Exercise requirements →
Only the lines from the start of the data through the line containing "Task: Select the" should be written out, exactly as they are, with both ends included and the pictures left out.

[Data in this exercise — start]

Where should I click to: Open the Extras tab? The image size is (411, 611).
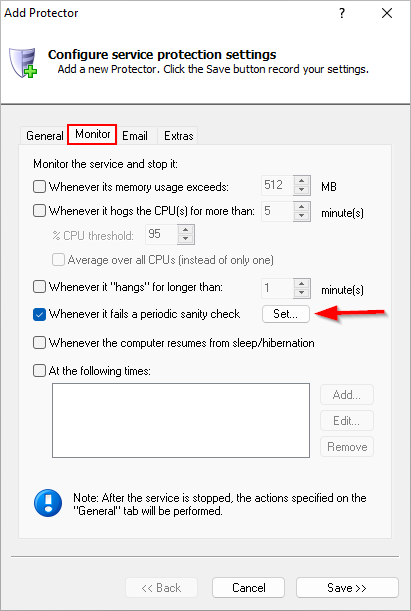[x=178, y=136]
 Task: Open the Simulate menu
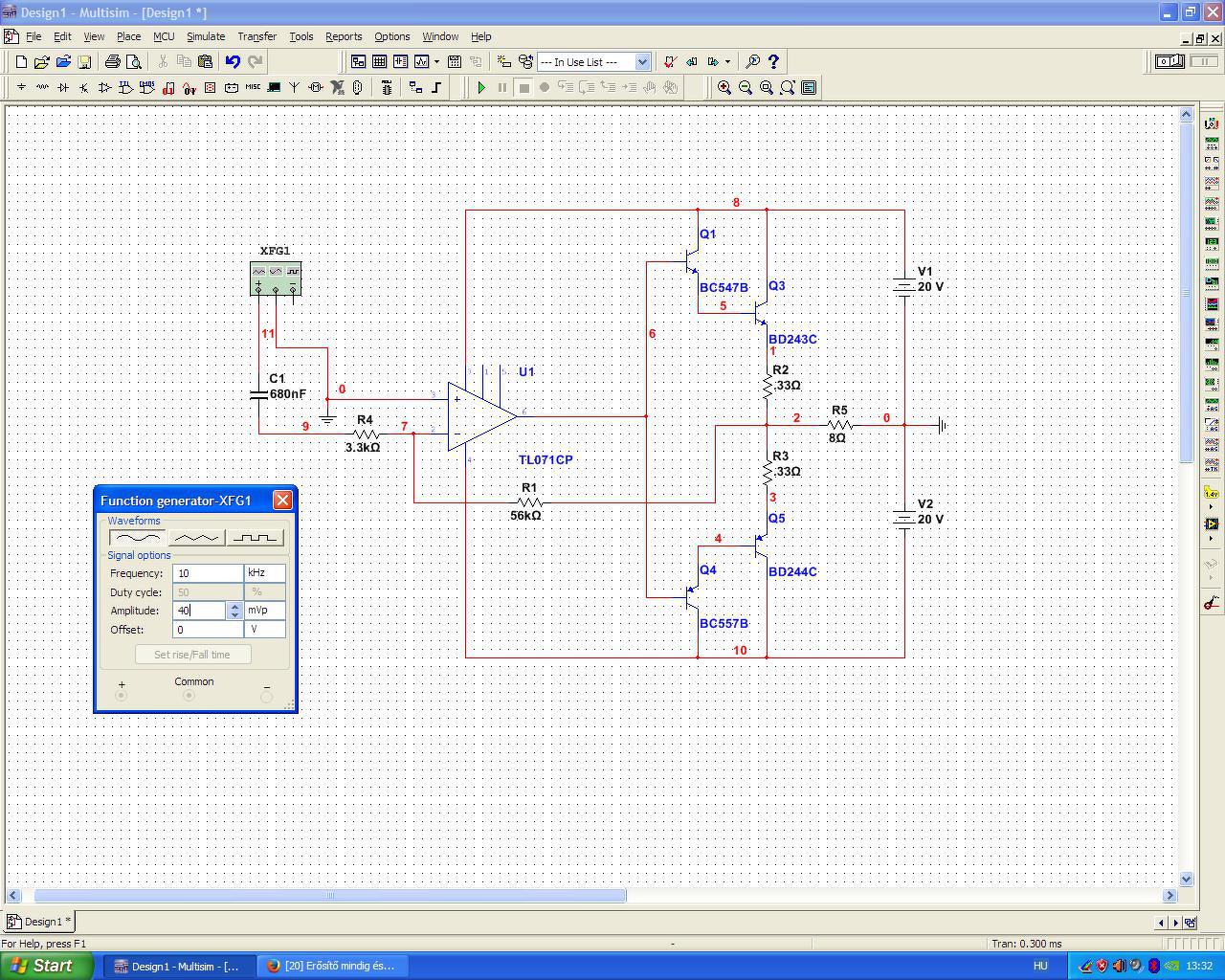click(x=205, y=36)
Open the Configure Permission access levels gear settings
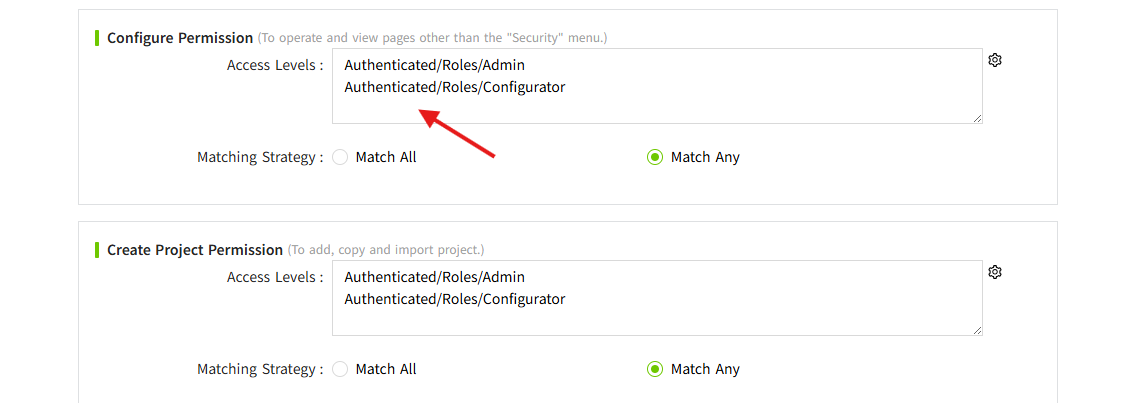This screenshot has width=1143, height=403. pyautogui.click(x=995, y=60)
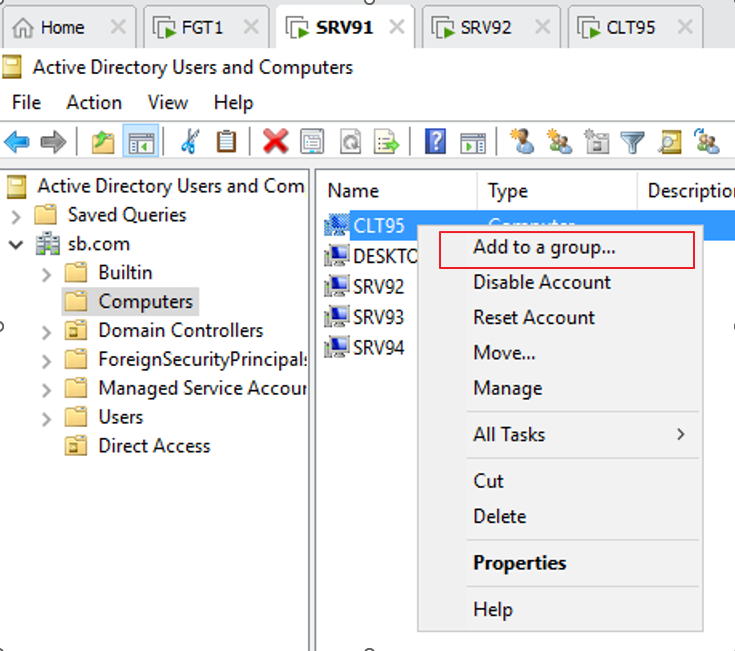Image resolution: width=735 pixels, height=651 pixels.
Task: Toggle the Show/Hide console tree icon
Action: pos(140,142)

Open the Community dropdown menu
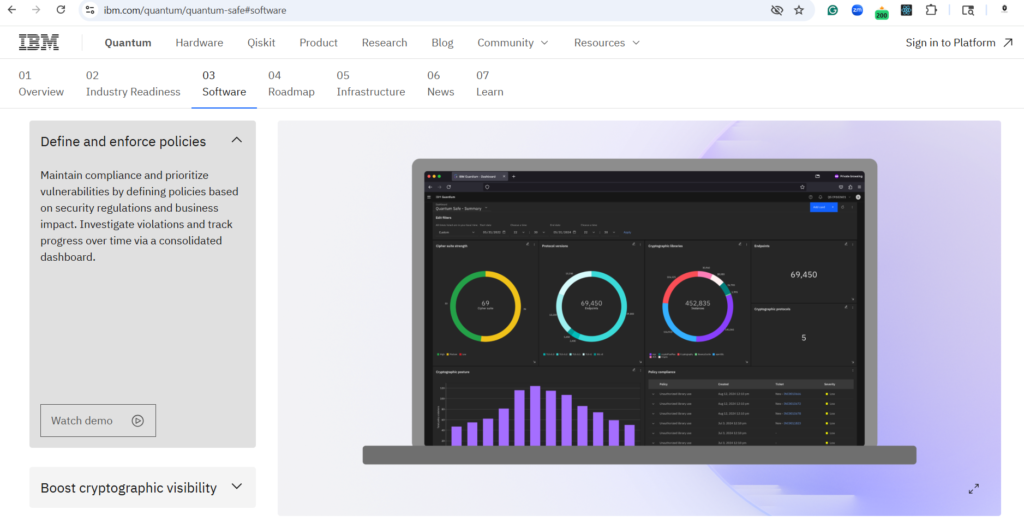[512, 43]
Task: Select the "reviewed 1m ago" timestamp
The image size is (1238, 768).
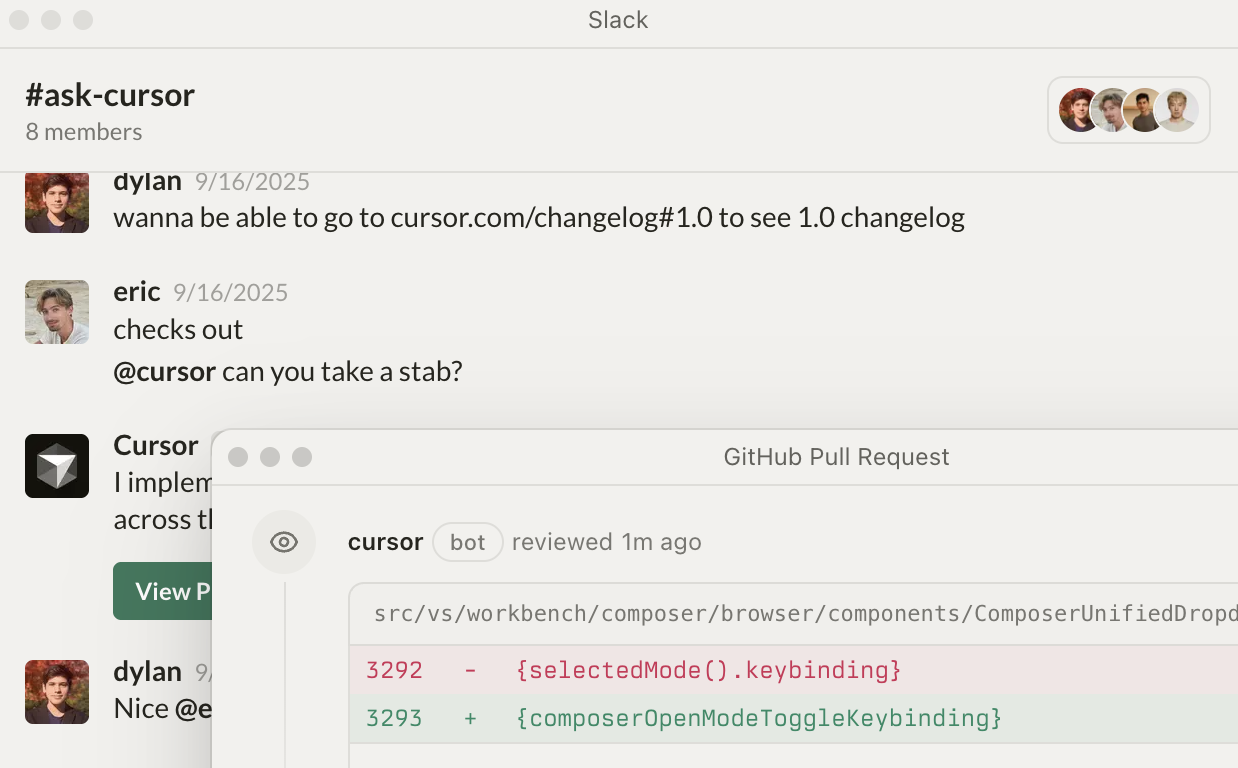Action: pyautogui.click(x=606, y=542)
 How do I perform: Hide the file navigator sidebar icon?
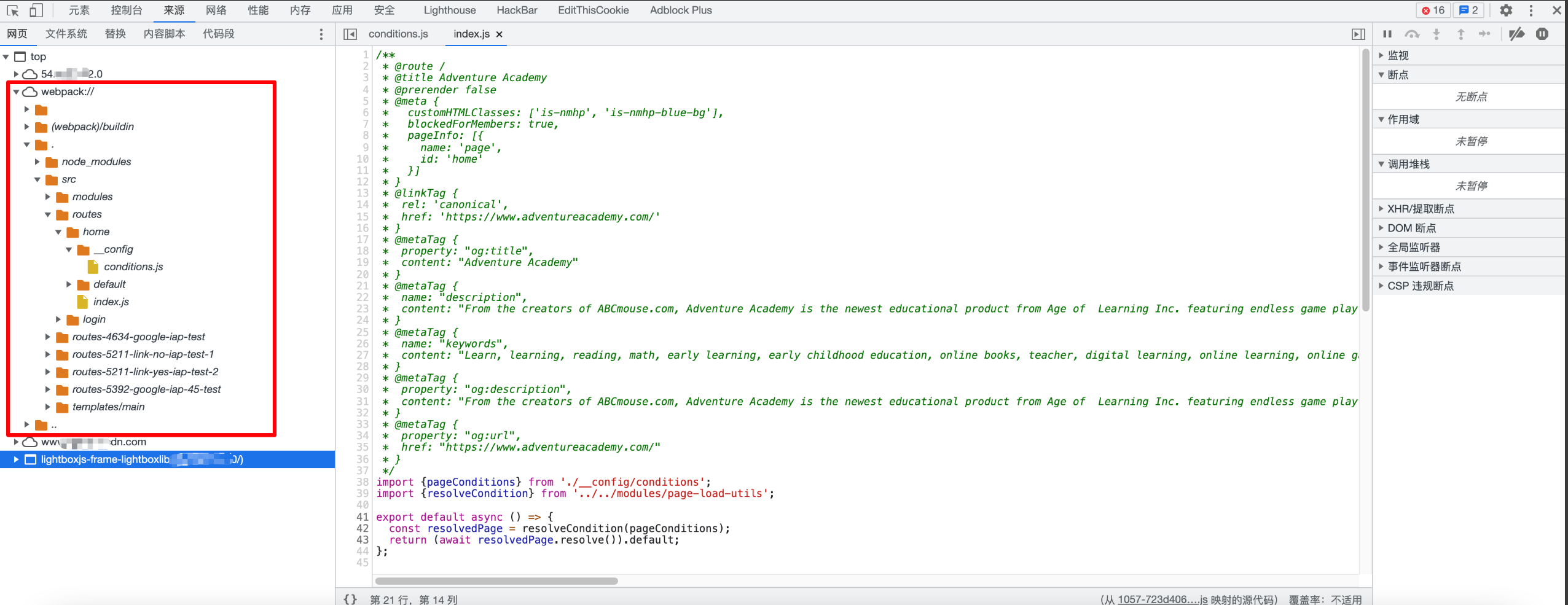coord(350,34)
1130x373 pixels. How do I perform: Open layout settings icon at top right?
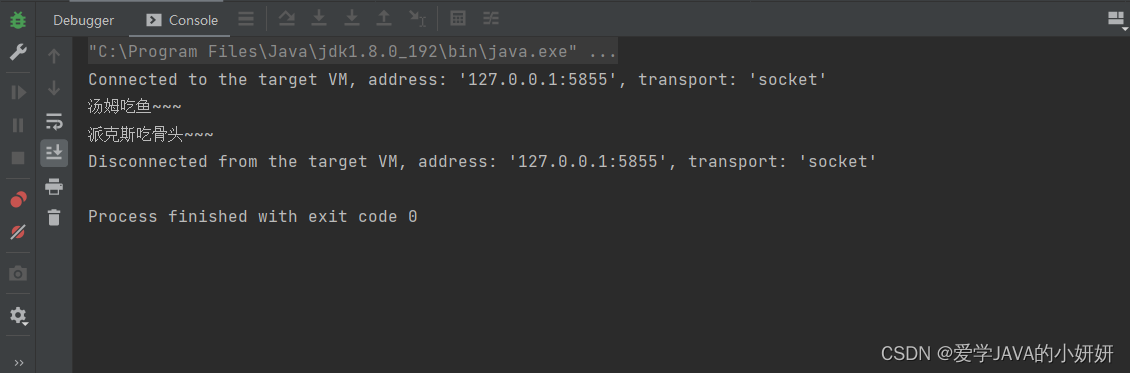[x=1116, y=20]
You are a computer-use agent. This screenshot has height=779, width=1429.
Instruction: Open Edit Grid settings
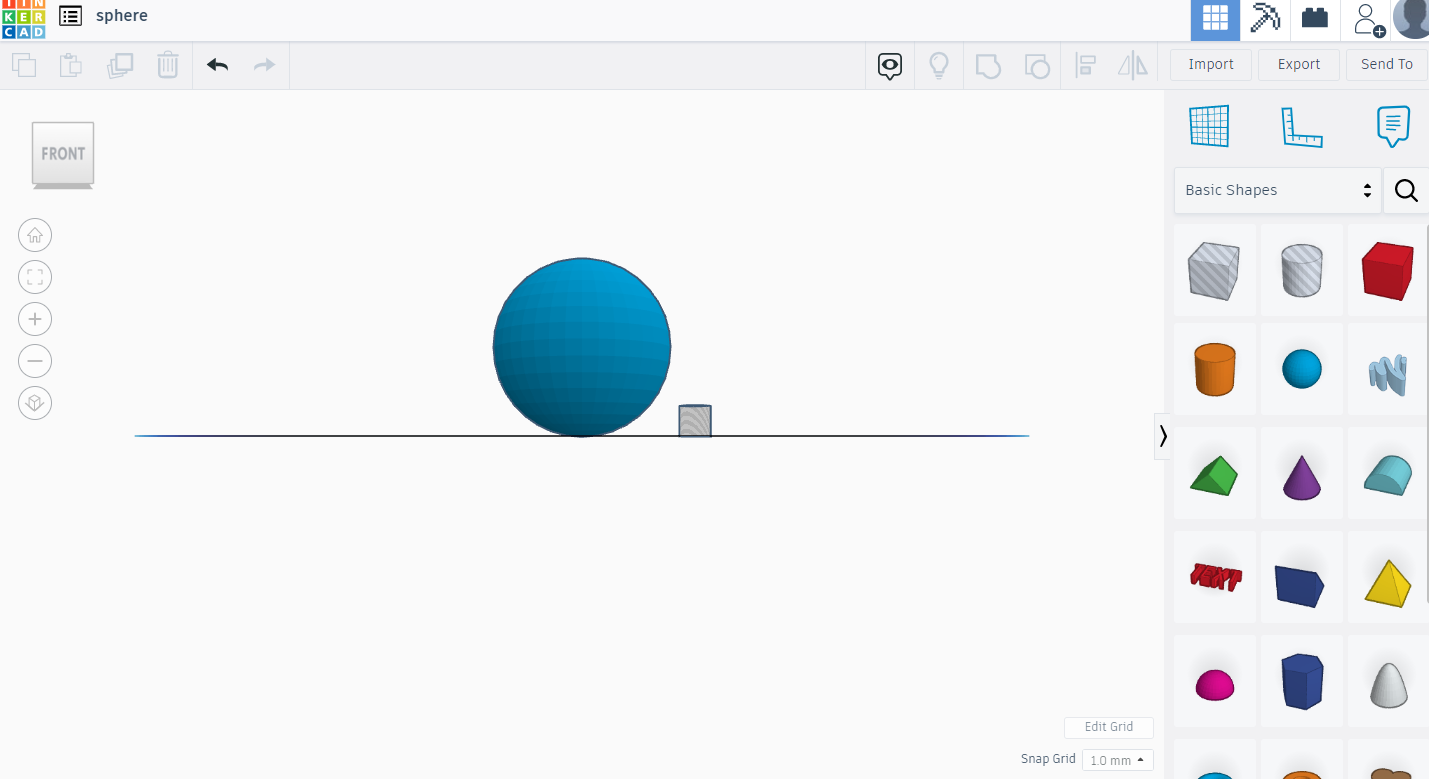pos(1108,727)
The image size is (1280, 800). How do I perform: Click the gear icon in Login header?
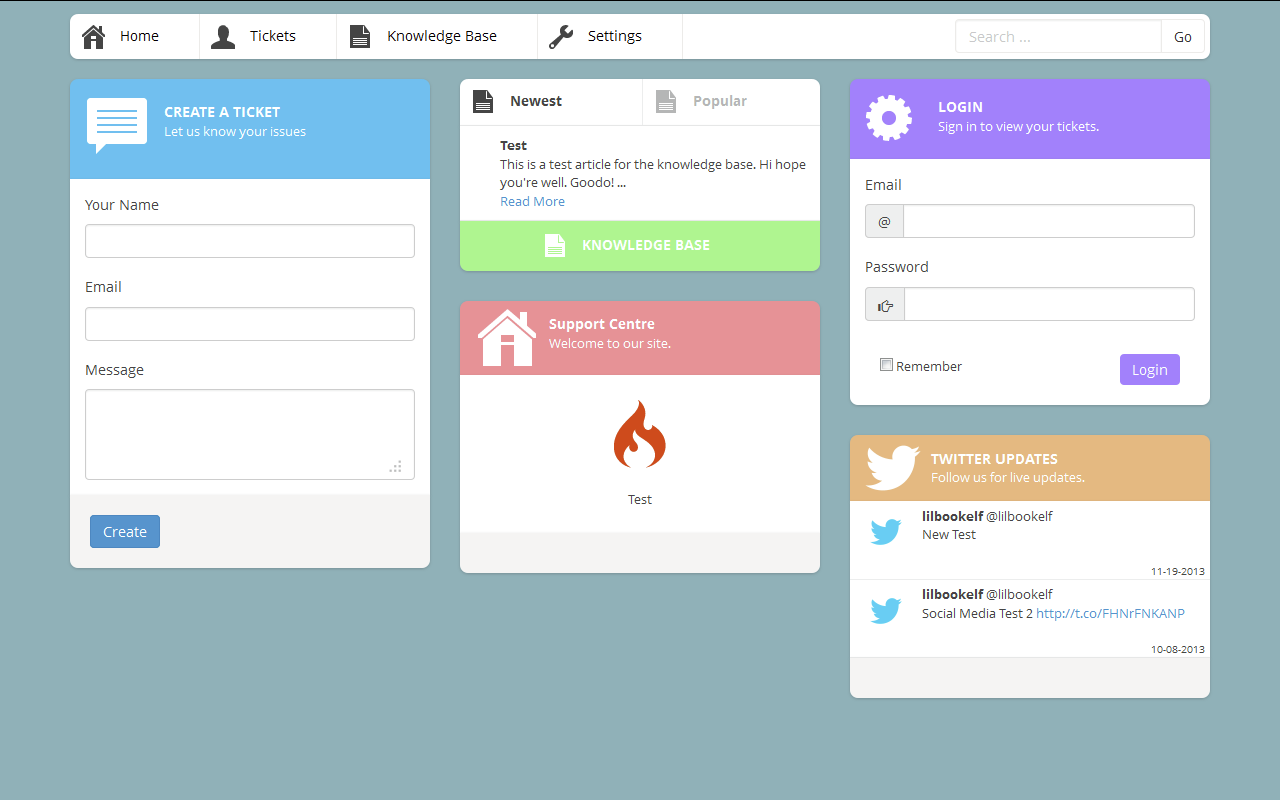click(x=889, y=118)
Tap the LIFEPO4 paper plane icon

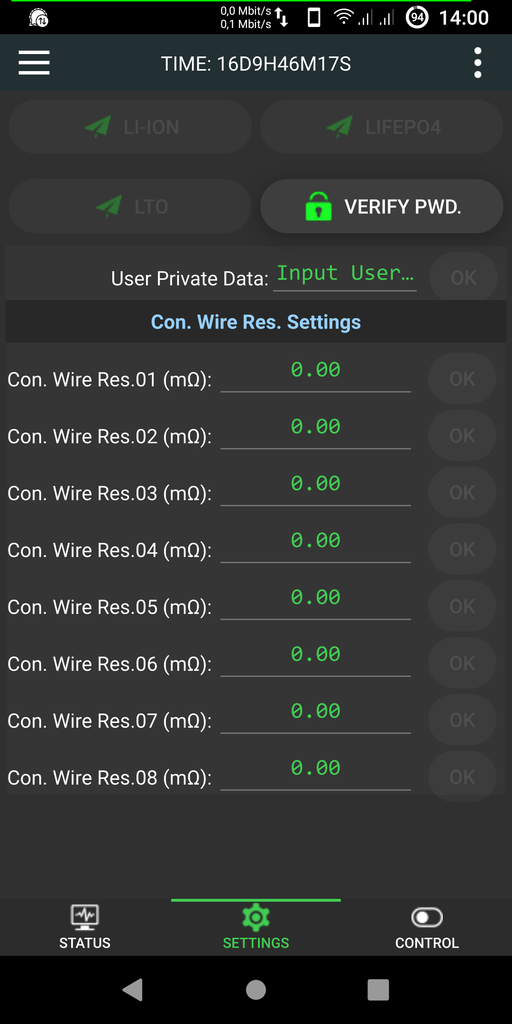coord(340,127)

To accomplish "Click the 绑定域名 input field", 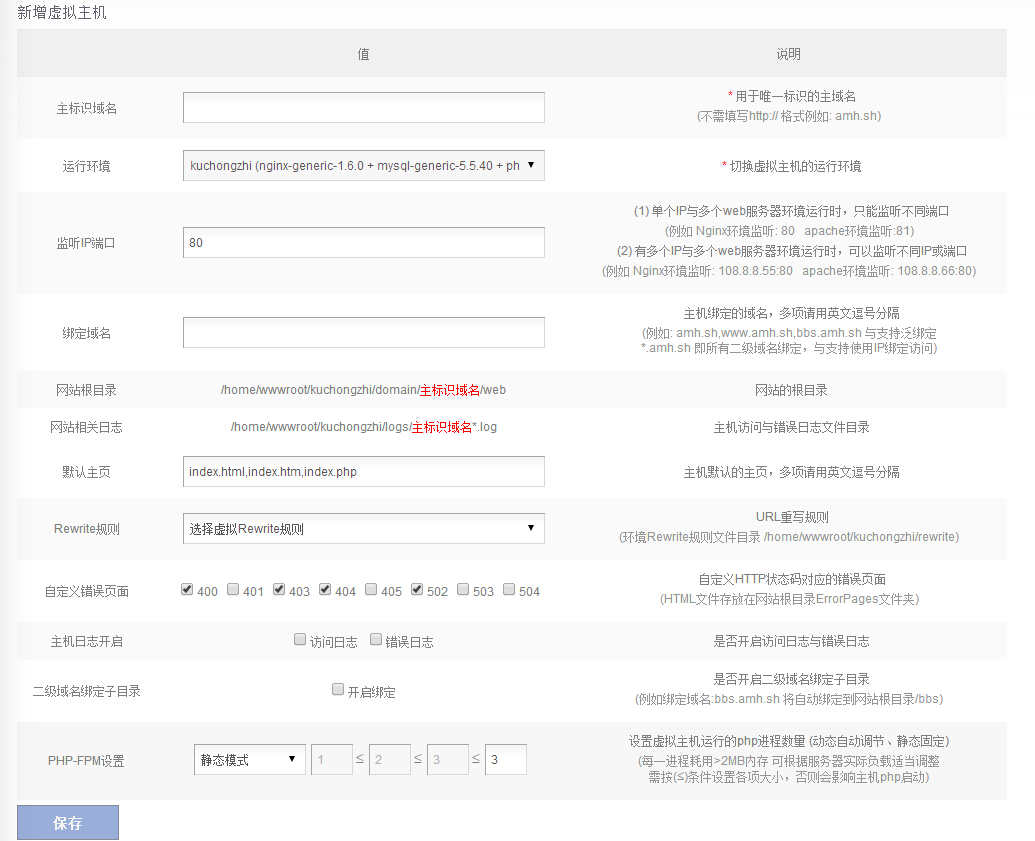I will (363, 333).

[Data in this exercise — finish]

Answer to the exercise →
Where should I click to: Open the Extras tab? The image size is (411, 611).
[x=178, y=136]
 Task: Open the Simulate menu
click(x=205, y=36)
Open the Configure Permission access levels gear settings
This screenshot has width=1143, height=403. pyautogui.click(x=995, y=60)
Image resolution: width=735 pixels, height=651 pixels.
Task: Toggle the Show/Hide console tree icon
Action: pos(140,142)

Open the Community dropdown menu
[512, 43]
Task: Select the "reviewed 1m ago" timestamp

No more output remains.